And you know this HOW? What the asterisk means is, "I don't know how the author usually spells this, whether closed (schoolteacher) or hyphenated (school-teacher). This hyphen comes at the end of a line, so I don't know whether to drop it or keep it. I'll put an asterisk there, so the PPer can check the usage in the rest of the text. to see what spelling the author usually uses, hyphenated or closed." That's ALL it means. Uncertainty about the author's preferred spelling. I know, as a professional copyeditor, that the open/hyphenated/closed continuum is extremely mutable, that words have changed over time (to-day becomes today), and that at any one time, different authors and different publishing houses may make different choices. (Copyeditor or copy-editor is just one example; you'll find it both ways.) Sometimes newbie proofers over-asterisk. The same word may occur on the same page with the author's preferred spelling prominently on display. But the newbie is afraid of making a judgment call and asterisks anyway. No big deal. Better to be too careful than to drop the hyphen and rejoin words that should be hyphenated rather than closed up.
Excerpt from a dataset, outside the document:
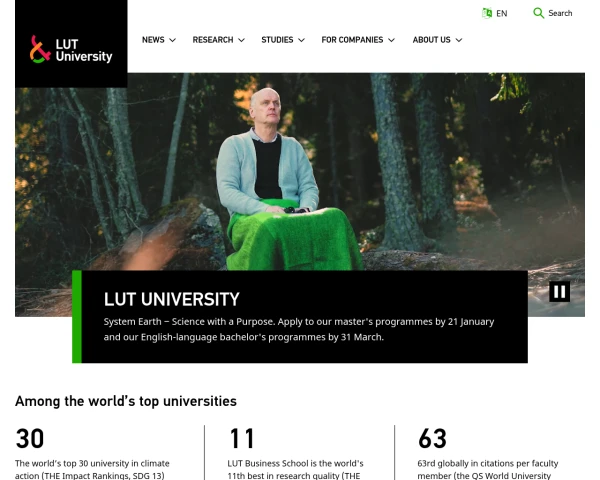Click the number 30 climate ranking
The height and width of the screenshot is (480, 600).
(x=30, y=439)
At times this list seems to function just as Encyclopedia Dramatica does for Wikipedia; all the malcontents gather and mutter about THEM over THERE doing it WRONG and THEY didn't listen to ME. -- Karen Lofstrom

And you know this HOW?
Because 1) I have seen some P3s change EVERY hyphen to a check-hyphen. 2) As a PP I have attempted to "fix" check-hyphens and to do so one has to try to understand what it was that the P3 was complaining about. I've emailed some and said "what were you thinking?" and they say "oops, you're right, I was basically thinking that I wished the hyphen wasn't there." Lot's of people put check-hyphen in there when they are feeling "uncomfortable." Feeling "uncomfortable" isn't *sufficient* reason to put a check-hyphen in -- because if you do so then you make the PP uncomfortable too -- and who has no recourse except a) ignore the check-hyphen. b) waste copious amounts of time trying to double check the hyphen against the author's published corpus c) write the proofer an email and hope some day they will respond honestly and tell you what they were thinking if they were thinking when they entered the check-hyphen. Many authors put hyphens in places which today make to our modern tastes feel uncomfortable. That is not enough reason to insert a check-hyphen. A check-hyphen is basically a punt to the PP -- who is no better placed to resolve the issue.
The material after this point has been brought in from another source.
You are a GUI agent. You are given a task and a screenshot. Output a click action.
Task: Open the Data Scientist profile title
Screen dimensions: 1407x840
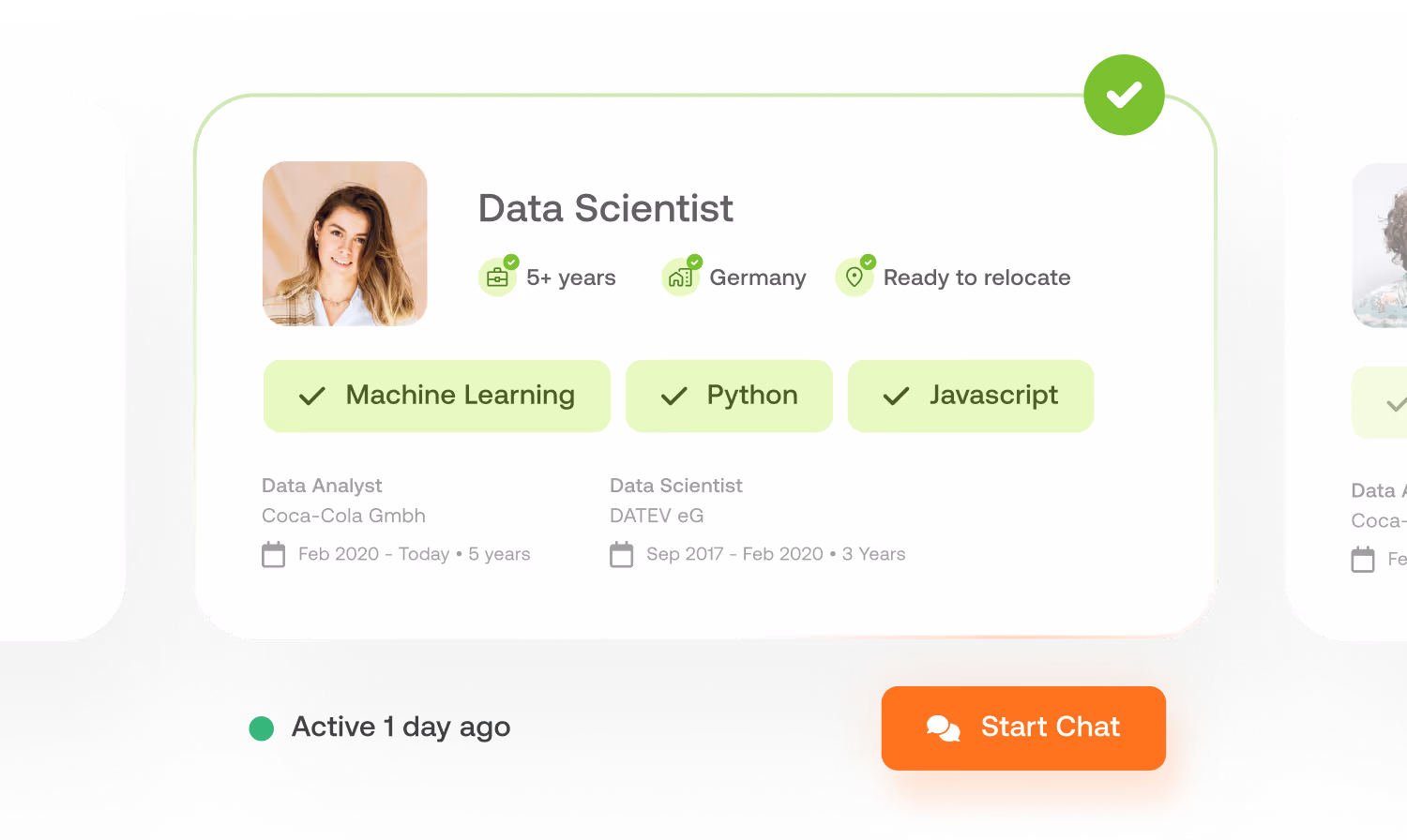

On Fri, Apr 16, 2010 at 3:12 PM, James Adcock <jimad@msn.com> wrote:
Because 1) I have seen some P3s change EVERY hyphen to a check-hyphen. 2) As a PP I have attempted to "fix" check-hyphens and to do so one has to try to understand what it was that the P3 was complaining about. I've emailed some and said "what were you thinking?" and they say "oops, you're right, I was basically thinking that I wished the hyphen wasn't there."
Those are folks who don't understand the rules. You ran into some bad P3ers; that doesn't mean that all of us in P3 are like that. You could have *corrected* the misconceptions, rather than deciding that we're all idiots. -- Karen Lofstrom not an idiot (at least in THIS area)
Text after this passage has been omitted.